Your instructions:
Copy out the entries exactly, and wherever a picture appears, leave it out.

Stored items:

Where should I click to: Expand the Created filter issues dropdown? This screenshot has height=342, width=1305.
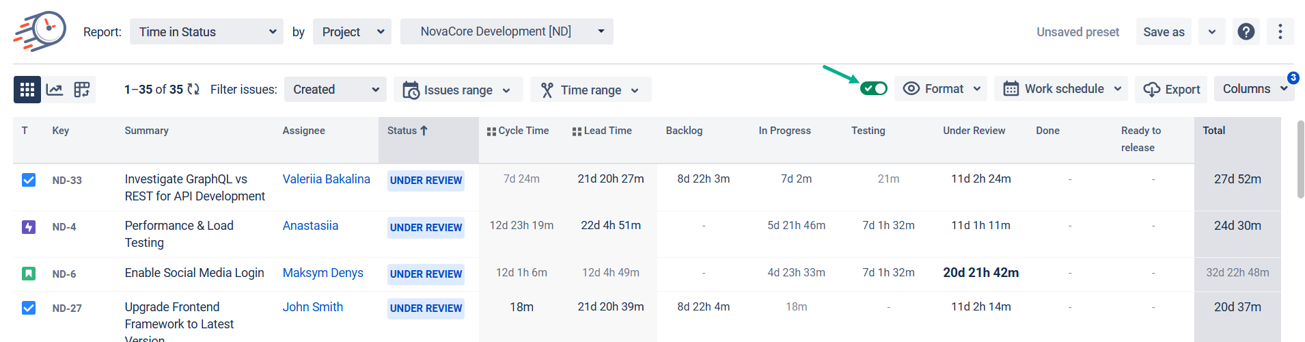click(335, 90)
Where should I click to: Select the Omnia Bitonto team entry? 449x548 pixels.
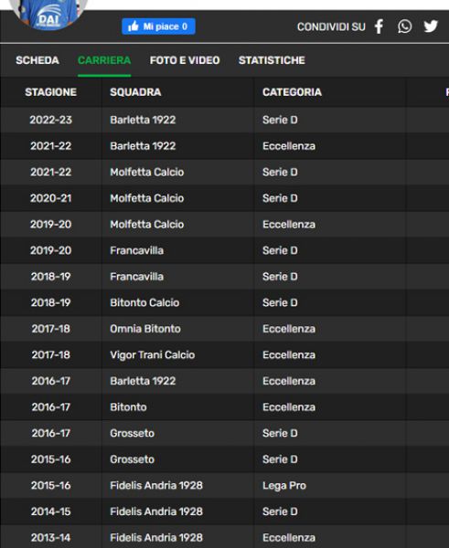click(145, 329)
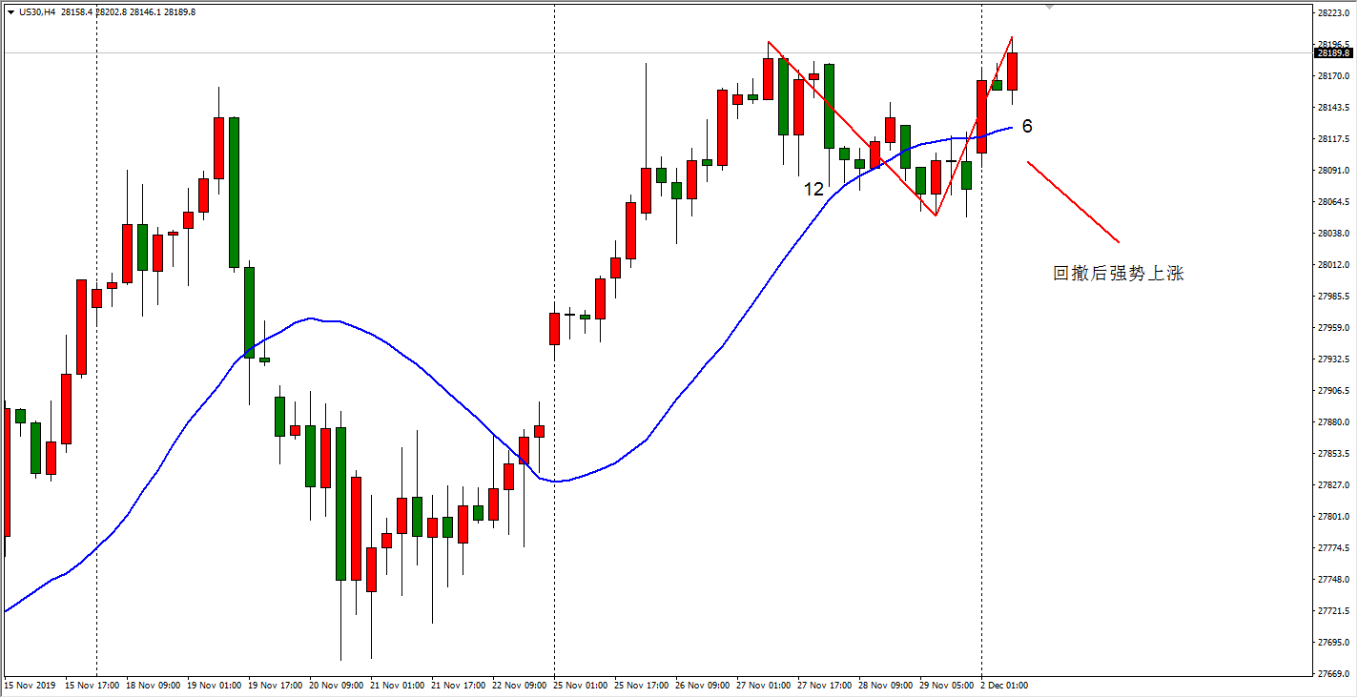Click the 25 Nov 01:00 time label
1358x698 pixels.
click(581, 685)
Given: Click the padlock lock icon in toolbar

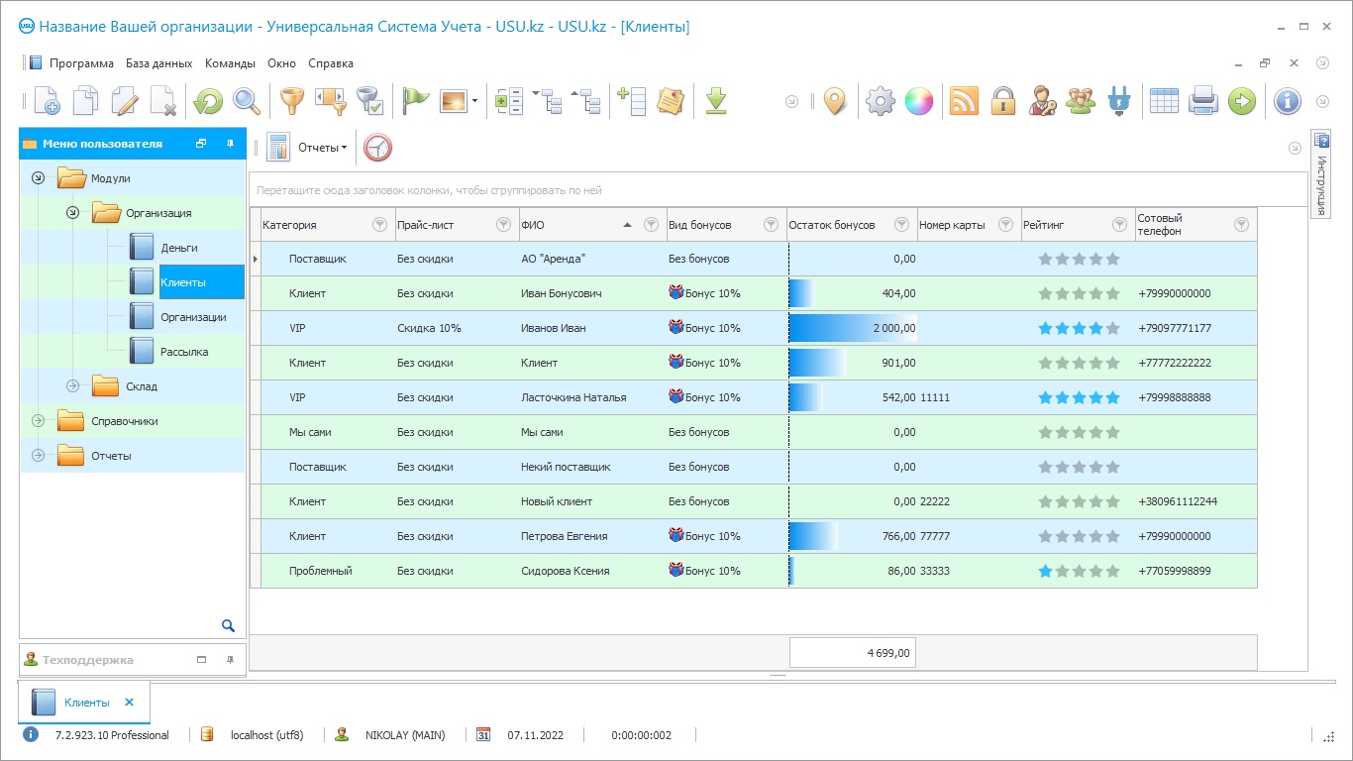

Task output:
Where should I click to: Expand the Created filter issues dropdown? This screenshot has height=342, width=1305.
click(335, 90)
Where should I click to: Select the Omnia Bitonto team entry? 449x548 pixels.
click(145, 329)
Click the 25 Nov 01:00 time label
1358x698 pixels.
click(581, 685)
Given: Click the padlock lock icon in toolbar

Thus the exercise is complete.